Each query is given a name for bookkeeping. Also, the answer table for each is provided! You have successfully implemented the SQL query if you get the same result when run in DB2 on YRB DB. (And, of course, you have not cheated by making a simple query on purpose that manages to print the same results!) Otherwise, your query is unsuccessful. Grading per query is all-or-nothing. Either your query produces the right results, or it does not.

The queries below are arranged roughly in order of increasing difficulty. The ones at the beginning are straightforward, and the ones towards the end are difficult. Do not get too discouraged if you are unable to do the final few.

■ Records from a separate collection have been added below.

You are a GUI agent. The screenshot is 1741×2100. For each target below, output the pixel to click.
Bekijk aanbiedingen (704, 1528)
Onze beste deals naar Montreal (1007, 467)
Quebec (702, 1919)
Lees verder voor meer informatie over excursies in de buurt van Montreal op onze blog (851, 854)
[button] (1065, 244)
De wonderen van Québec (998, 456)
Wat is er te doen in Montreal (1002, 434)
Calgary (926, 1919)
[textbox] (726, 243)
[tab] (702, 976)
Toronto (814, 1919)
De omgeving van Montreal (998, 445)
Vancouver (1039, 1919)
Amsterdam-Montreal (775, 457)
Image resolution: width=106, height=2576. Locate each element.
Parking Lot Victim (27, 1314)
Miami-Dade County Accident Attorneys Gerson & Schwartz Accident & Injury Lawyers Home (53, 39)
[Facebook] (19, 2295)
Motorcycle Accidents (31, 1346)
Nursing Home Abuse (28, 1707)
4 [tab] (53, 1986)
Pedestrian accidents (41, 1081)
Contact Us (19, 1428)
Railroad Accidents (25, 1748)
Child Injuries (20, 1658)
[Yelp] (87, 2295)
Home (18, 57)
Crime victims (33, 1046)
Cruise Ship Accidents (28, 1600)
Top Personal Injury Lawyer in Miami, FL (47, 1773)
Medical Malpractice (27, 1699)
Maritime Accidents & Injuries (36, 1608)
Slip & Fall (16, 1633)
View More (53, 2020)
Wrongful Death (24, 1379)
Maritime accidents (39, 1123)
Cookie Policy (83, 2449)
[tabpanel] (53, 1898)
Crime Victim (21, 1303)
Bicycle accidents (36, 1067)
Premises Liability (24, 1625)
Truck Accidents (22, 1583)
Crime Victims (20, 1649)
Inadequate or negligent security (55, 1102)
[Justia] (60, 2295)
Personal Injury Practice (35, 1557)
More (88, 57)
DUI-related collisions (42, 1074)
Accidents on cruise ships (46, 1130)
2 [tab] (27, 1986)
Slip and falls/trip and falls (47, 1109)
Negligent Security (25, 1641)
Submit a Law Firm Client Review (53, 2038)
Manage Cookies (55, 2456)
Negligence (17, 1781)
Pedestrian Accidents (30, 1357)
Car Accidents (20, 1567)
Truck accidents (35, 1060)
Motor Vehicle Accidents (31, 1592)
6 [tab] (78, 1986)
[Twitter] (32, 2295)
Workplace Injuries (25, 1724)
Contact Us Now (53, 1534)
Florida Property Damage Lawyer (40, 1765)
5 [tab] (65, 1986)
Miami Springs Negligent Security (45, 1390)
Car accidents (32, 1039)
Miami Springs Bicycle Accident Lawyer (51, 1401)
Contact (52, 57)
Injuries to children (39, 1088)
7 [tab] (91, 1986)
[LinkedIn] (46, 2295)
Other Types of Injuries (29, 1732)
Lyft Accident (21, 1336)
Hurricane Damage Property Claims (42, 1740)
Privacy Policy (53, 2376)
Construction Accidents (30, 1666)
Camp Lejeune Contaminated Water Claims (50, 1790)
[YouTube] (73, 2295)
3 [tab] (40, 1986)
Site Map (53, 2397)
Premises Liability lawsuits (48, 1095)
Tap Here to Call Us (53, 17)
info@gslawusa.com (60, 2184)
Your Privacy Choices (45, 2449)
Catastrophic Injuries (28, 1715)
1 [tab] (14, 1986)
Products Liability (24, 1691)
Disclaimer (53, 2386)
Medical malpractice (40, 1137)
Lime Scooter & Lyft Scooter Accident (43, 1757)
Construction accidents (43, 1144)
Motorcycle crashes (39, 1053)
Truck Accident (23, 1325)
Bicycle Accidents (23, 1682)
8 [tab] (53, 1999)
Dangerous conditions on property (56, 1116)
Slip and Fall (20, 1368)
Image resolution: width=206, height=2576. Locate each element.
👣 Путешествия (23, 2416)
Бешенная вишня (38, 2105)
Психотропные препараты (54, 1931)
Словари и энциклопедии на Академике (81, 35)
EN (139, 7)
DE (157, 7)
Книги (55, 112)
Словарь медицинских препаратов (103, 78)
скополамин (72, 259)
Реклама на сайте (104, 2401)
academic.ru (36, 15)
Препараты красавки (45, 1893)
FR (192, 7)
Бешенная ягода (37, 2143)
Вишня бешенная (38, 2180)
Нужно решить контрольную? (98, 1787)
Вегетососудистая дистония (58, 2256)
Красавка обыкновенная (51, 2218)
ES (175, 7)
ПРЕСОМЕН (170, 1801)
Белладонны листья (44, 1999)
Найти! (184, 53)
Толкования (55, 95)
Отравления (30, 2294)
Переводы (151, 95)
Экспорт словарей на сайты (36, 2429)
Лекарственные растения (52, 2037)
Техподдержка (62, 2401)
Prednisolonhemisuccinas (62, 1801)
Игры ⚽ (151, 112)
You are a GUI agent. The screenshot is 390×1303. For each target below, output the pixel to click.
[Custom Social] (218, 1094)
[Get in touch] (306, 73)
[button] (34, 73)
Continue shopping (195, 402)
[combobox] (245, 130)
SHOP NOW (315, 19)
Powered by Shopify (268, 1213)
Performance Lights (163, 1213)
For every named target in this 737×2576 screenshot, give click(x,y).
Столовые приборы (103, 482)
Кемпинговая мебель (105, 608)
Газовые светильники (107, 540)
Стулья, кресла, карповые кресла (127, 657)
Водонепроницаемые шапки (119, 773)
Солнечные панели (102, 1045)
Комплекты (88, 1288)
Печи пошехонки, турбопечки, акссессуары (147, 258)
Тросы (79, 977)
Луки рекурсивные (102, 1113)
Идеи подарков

Honesty: For projects, you are permitted to confer with others, seek advice, and (to a reasonable extent) help. However, remember that copying someone else's queries and claiming them as your own work is plagiarism. You must do your own work.

 
  The YRB Database

Two scripts are provided:

The script yrb-create will create the YRB DB schema for you. It will also populate the tables with mock data. The script yrb-drop is provided for convenience. It will drop your copy of YRB DB from your DB2 schema space. If you mess things up, you can always drop YRB DB and then re-create it easily.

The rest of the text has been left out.